Over the last several months, we’ve shared Ithaka S+R strategies for ensuring inclusivity in writing and selecting demographic questions—key steps in the early stages of the data collection planning process. But inclusivity concerns don’t stop once data collection has begun, but continue when a survey is put into the field, an interview is conducted, or administrative data collection is facilitated. 

Ensuring proper care in collecting and reporting on identity-based data—or failing to do so—can have both short- and long-term consequences. Most immediately, the ways in which data are collected can help current research participants feel secure that their responses will not lead to any unanticipated negative consequences. And in the long-term, how data are reported can impact the willingness of prospective participants to engage in similar efforts in the future. Today we share three strategies that researchers at Ithaka S+R have embraced for responsibly and inclusively analyzing and reporting on data that deal with participant demographics.

Protect participant anonymity and confidentiality  

One major consideration in collecting and reporting demographic data is whether the data collection initiative is anonymous or confidential. Many surveys, for example, are either anonymous or confidential depending on whether identifying information such as names and email addresses are collected during the implementation of the survey. When these identifying variables are collected, the survey can be confidential, and when they are not, the survey is typically anonymous. 

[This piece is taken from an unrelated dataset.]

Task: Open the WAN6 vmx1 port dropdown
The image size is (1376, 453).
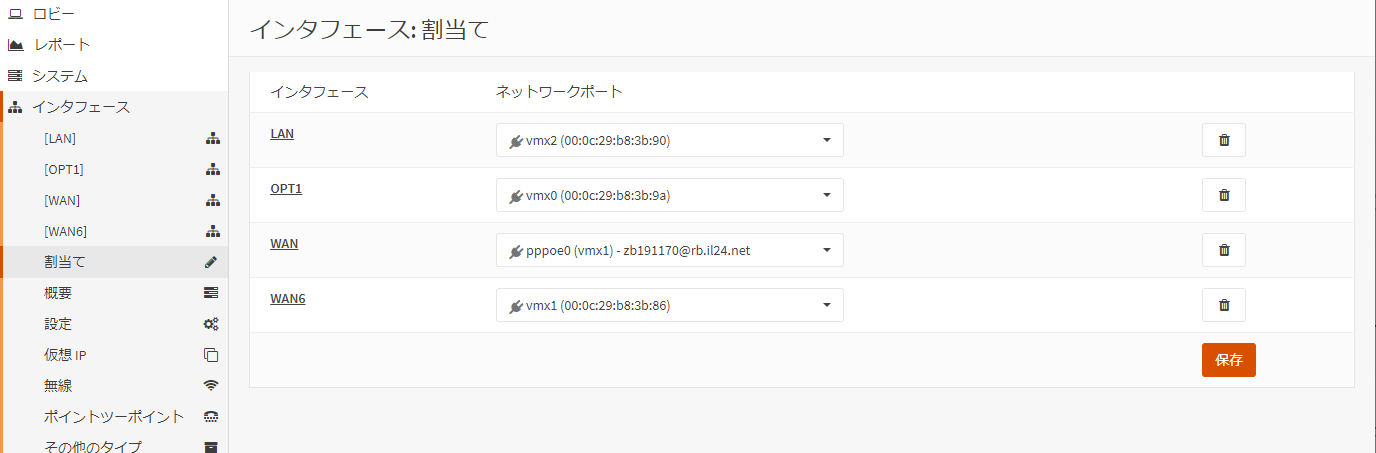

When anonymity or confidentiality are promised, researchers are obligated to report data in such a way that respondents cannot be reidentified by the audience. This generally means only reporting aggregated data, assigning pseudonyms to quotes, and reporting subgroup data when there are at least a minimum number of respondents. In our research, we typically use a rule of thumb of 10 respondents for subgroup analyses. Thus, even when just reporting descriptives such as percentages or averages without running statistical inference tests (which generally require more participants), it is still important to keep in mind how big or small the subgroups of respondents are. 

If results are reported with fewer than 10 respondents in a given subgroup, readers familiar with the population could be able to guess how particular individuals responded to the survey. Even if their guesses are inaccurate, such guesses could have real impacts on survey respondents. For example, this is particularly important to consider when conducting employee engagement or staff climate surveys. If results are reported for subgroups with fewer than 10 respondents, readers may be able to or try to guess who responded in a particular way and may make assumptions about their colleagues. It is the researcher’s responsibility to make sure this does not happen especially if the survey is intended to be anonymous or confidential. 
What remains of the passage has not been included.